▸ PROVIDED PASSAGE
Alan Pritzker defines a system approach as: “a methodology that seeks to ensure that changes in any part of the system will result in significant improvements in total system performance”
Ideally, in healthcare we can build systems analysis that will demonstrate how the system is performing, how it will respond to changes, and inform us when it is getting off track.
4. Challenges
4a. LACK OF DATA
The challenge to creating systems, is the lack of data. There is practically no operational performance data available. The information technology systems do not provide it. Therefore this needs to be collected manually. The intervention is performed. And then the operational data recollected. This is a major barrier to widespread change.
4b. FRAGMENTATION
The authors refer to healthcare as a Cottage Industry. I have always liked this term and use it myself. To me it perfectly describes the fragmentation, variation in quality, lack of operational excellence, and extremely high cost in the delivery of healthcare - similar to that of textile production prior to the industrial revolution. The authors go on to apply the term to the 700,000 clinicians in the United States of which over 80% practice in groups of ten or fewer.
4c. CHRONIC CARE
Three quarters of American healthcare spending is on chronic conditions. Such conditions require integrated, longitudinal care, distributed over many providers, with multiple functions and specialized knowledge that needs to be integrated over time. The current system is not set up to deliver this type of care.
5. Barriers to Cooperation
Doctors & engineers don’t understand or trust each other. This isn’t unexpected given the two professions have been educated entirely separate from each other, with different methodology, vocabularies, approaches, and ethical values.
Engineers should first focus on short term projects in healthcare on issues everyone can agree need to be fixed - such as the scheduling of appointments in clinics with high no show rates. As engineers gain further trust and demonstrate their utility within the healthcare system they will gain trust to solve higher level systems problems.

▸ DIRECTIONS
(1) Summarize the passage on systems engineering in healthcare in two sentences.
(2) Carry the passage on systems engineering in healthcare forward, continuing it from its final sentence.

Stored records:

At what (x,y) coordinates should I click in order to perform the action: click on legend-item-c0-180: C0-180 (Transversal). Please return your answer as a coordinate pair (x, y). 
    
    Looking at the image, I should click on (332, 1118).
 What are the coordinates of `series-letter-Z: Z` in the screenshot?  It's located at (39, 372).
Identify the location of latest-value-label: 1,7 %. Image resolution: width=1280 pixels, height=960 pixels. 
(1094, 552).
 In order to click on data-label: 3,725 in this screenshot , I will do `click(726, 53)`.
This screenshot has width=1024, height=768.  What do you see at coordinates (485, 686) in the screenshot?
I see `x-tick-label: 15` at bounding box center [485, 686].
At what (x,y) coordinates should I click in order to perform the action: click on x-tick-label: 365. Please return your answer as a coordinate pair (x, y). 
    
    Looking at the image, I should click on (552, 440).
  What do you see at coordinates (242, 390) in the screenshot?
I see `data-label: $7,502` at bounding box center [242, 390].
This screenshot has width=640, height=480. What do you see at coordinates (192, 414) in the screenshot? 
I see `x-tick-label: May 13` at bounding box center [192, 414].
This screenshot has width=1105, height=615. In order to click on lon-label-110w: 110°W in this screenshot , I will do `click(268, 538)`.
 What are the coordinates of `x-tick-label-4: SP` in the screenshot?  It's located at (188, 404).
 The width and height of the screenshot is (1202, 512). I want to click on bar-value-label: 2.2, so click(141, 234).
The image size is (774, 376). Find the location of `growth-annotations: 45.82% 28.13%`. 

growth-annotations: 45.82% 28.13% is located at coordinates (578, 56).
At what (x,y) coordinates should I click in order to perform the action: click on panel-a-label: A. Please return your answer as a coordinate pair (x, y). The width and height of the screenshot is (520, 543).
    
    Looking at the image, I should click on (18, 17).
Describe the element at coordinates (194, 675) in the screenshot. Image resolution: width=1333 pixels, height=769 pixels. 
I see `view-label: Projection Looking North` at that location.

▸ ANSWERS TO THE EXERCISE
(1) A system approach seeks to ensure that changes in any part of a system improve total system performance, but healthcare faces a lack of operational data, fragmentation like that of a cottage industry, and a system not set up for the integrated, longitudinal care that chronic conditions require. Doctors and engineers do not understand or trust each other, so engineers should start with short-term projects everyone agrees need fixing, such as scheduling appointments in clinics with high no-show rates, and build trust to take on higher-level systems problems.

(2)
6. Engineers can help in the IT systems in healthcare.
The Building A Better Delivery System: A new Engineering./Healthcare Partnership NAE/IOM report calls for 30-50 multidisciplinary centres be created at universities where “systems-engineering tools, information technologies, and complementary social-science, congitive-sicence, and business/manamgnet knowledge” comes together with clinical knowledge in healthcare delivery to do (a) basic research, (b) solve real problems and (c) train and educate others.
Ultimately, a systems approach to healthcare needs to be integrated into the curriculum of physicians, clinicians, engineers, managment, and public health schools.
Some Commentary
This is an obvious chapter to place at the start of a book written by the engineering school: that engineers can help in healthcare. I agree.
I love the term Cottage Industry. It perfectly describes the fragmentation, variation in quality, lack of operational excellence, and extremely high cost in the delivery of healthcare - similar to that of textile production prior to the industrial revolution. We still await the industrial revolution to happen in healthcare.
Agreed - healthcare clinicians and engineers need to learn how to work together. I've seen problems bringing systems engineers into clinics and muck things up by not properly understanding how doctors think. And similarly, we've all seen problems putting physicians in management and logistics leadership positions - lacking any ability to make decisions in such an arena. Lets put this behind us, and learn how we can design systems that are safe, efficient, patient-centred, timely, and equitable.